▸ **Görev Talimatı**: Diyarbakır'daki su yasakları ve kuraklık üzerine olan aşağıdaki metnin tamamını kelimesi kelimesine yeniden yazar mısın?

▸ **Metin**:
Halı yıkamayı yasaklamak kuraklığa çözüm mü?
Diyarbakır’da su kullanımına yönelik getirilen oto ve halı yıkama vb. yasakları yorumlayan Prof. Dr. Halim Orta, "Kuraklıkla mücadele için akılcı, uzun vadeli uygulamalara geçilmeli" dedi.
Fotoğraf: DHA
Özlem Songül ABAYOĞLU
İstanbul
Diyarbakır’da Su ve Kanalizasyon İdaresi (DİSKİ) su kullanımına yönelik bazı kısıtlamalar getirdi. İçme suyu kesintisinin önüne geçmek için 1-31 Ağustos tarihleri arasında iş yeri önü, kaldırım yıkama ve çevre sulamaları hortum ile yapılmayacak. 8-12 Ağustos tarihleri arasında il merkezindeki 151 akaryakıt istasyonunda oto yıkama yasaklanırken 36 halı yıkama fabrikasında halı yıkama yasaklandı. 8-10 Ağustos arasında ise 283 oto yıkama firmasında araç ve halı yıkamayı yasak.
Su kullanımına getirilen yasakları Tekirdağ Namık Kemal Üniversitesi Ziraat Fakültesi Biyosistem Mühendisliği Arazi ve Su Kaynakları Ana Bilim Dalı Öğretim Üyesi Prof. Dr. Halim Orta’ya sorduk, “Bunlar yalnızca günü kurtaracak tedbirler” dedi.

▸ **Sağlanan Bilgiler**:

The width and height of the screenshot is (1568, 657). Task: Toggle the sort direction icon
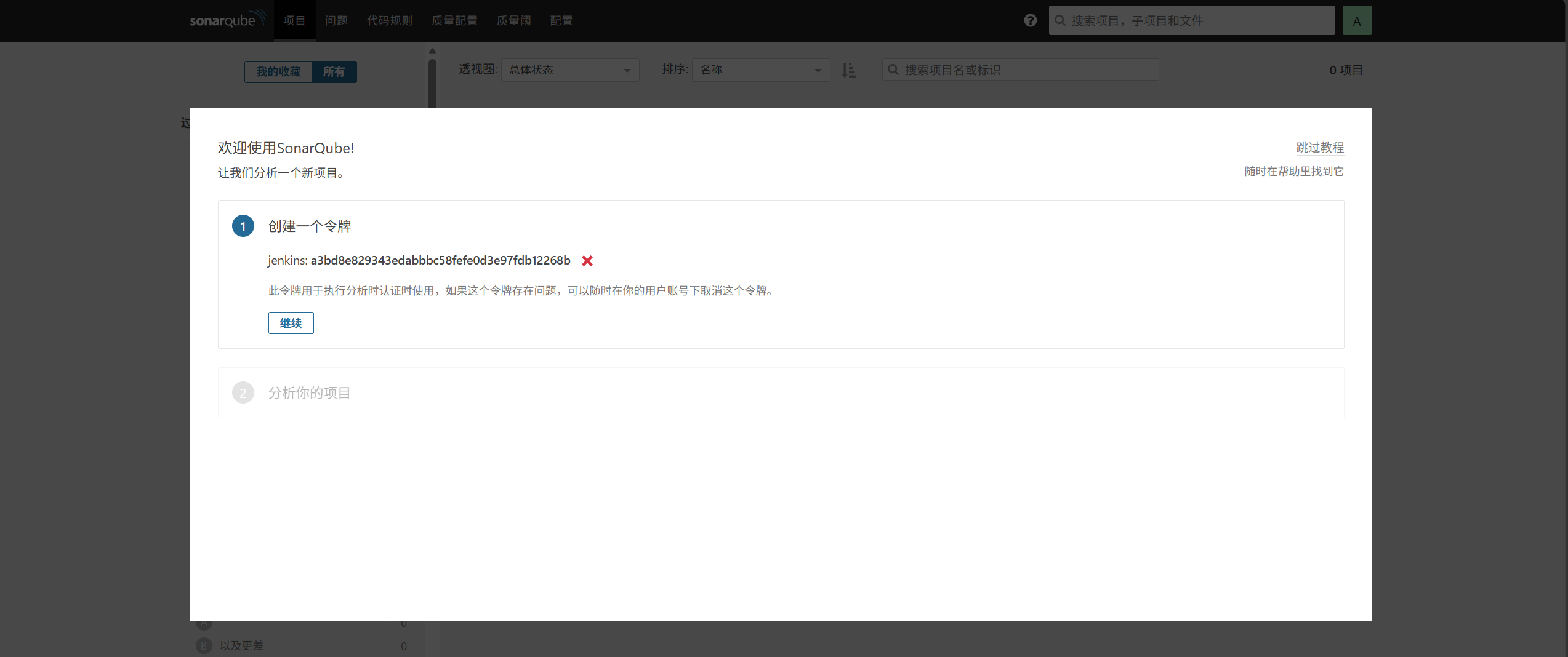coord(849,70)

▸ **Görev Çıktısı**:
Halı yıkamayı yasaklamak kuraklığa çözüm mü?
Diyarbakır’da su kullanımına yönelik getirilen oto ve halı yıkama vb. yasakları yorumlayan Prof. Dr. Halim Orta, "Kuraklıkla mücadele için akılcı, uzun vadeli uygulamalara geçilmeli" dedi.
Fotoğraf: DHA
Özlem Songül ABAYOĞLU
İstanbul
Diyarbakır’da Su ve Kanalizasyon İdaresi (DİSKİ) su kullanımına yönelik bazı kısıtlamalar getirdi. İçme suyu kesintisinin önüne geçmek için 1-31 Ağustos tarihleri arasında iş yeri önü, kaldırım yıkama ve çevre sulamaları hortum ile yapılmayacak. 8-12 Ağustos tarihleri arasında il merkezindeki 151 akaryakıt istasyonunda oto yıkama yasaklanırken 36 halı yıkama fabrikasında halı yıkama yasaklandı. 8-10 Ağustos arasında ise 283 oto yıkama firmasında araç ve halı yıkamayı yasak.
Su kullanımına getirilen yasakları Tekirdağ Namık Kemal Üniversitesi Ziraat Fakültesi Biyosistem Mühendisliği Arazi ve Su Kaynakları Ana Bilim Dalı Öğretim Üyesi Prof. Dr. Halim Orta’ya sorduk, “Bunlar yalnızca günü kurtaracak tedbirler” dedi.